-- WORK REQUIRED --
Please set down every entry again exactly as it stands, without the pictures.

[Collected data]
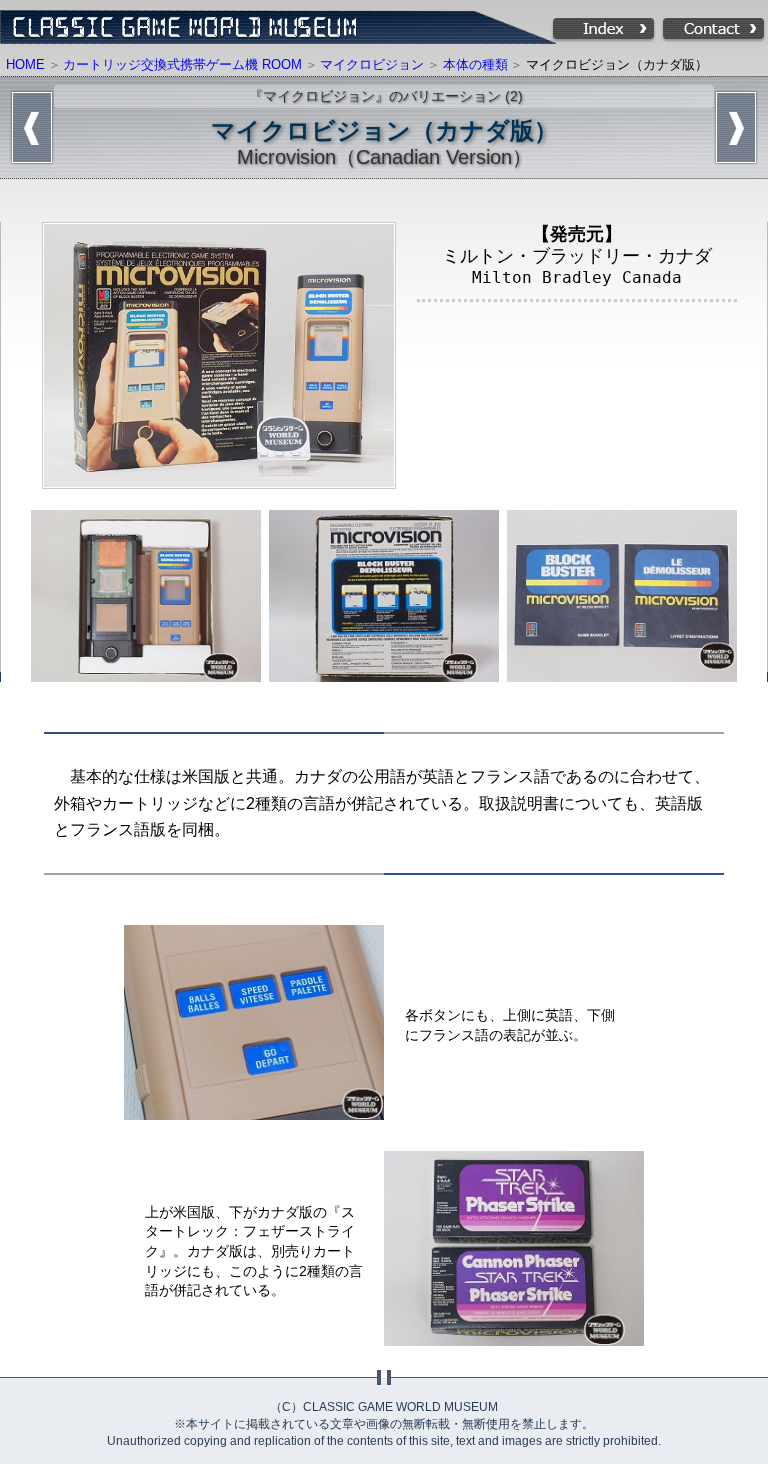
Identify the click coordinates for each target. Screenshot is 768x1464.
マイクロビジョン (372, 64)
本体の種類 (475, 64)
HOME (25, 64)
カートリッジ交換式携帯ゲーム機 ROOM (182, 64)
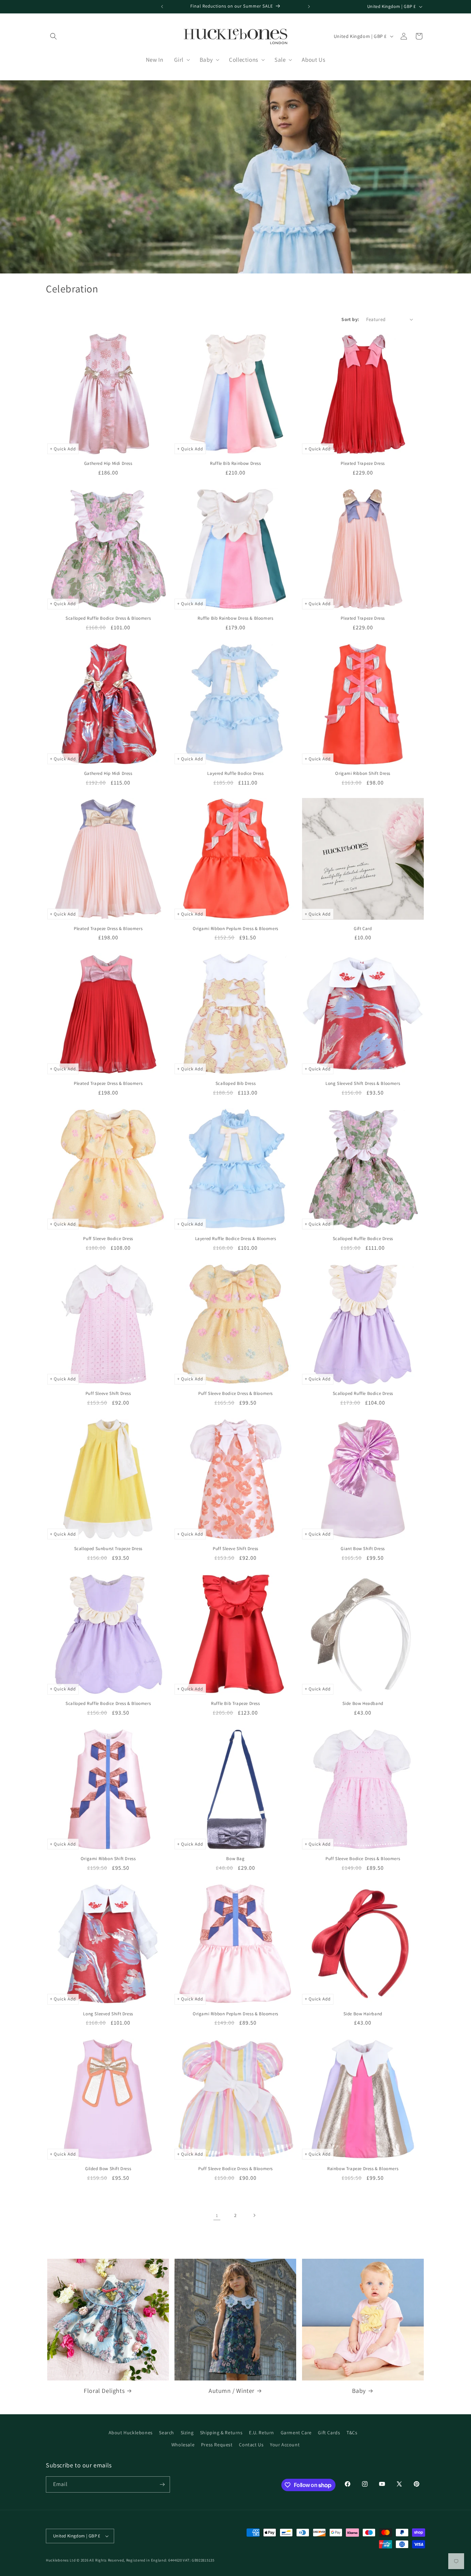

-- ANSWER TO THE PROBLEM --
Identify the click coordinates for each target. Screenshot is 768x1464.
マイクロビジョン (372, 64)
本体の種類 (475, 64)
HOME (25, 64)
カートリッジ交換式携帯ゲーム機 ROOM (182, 64)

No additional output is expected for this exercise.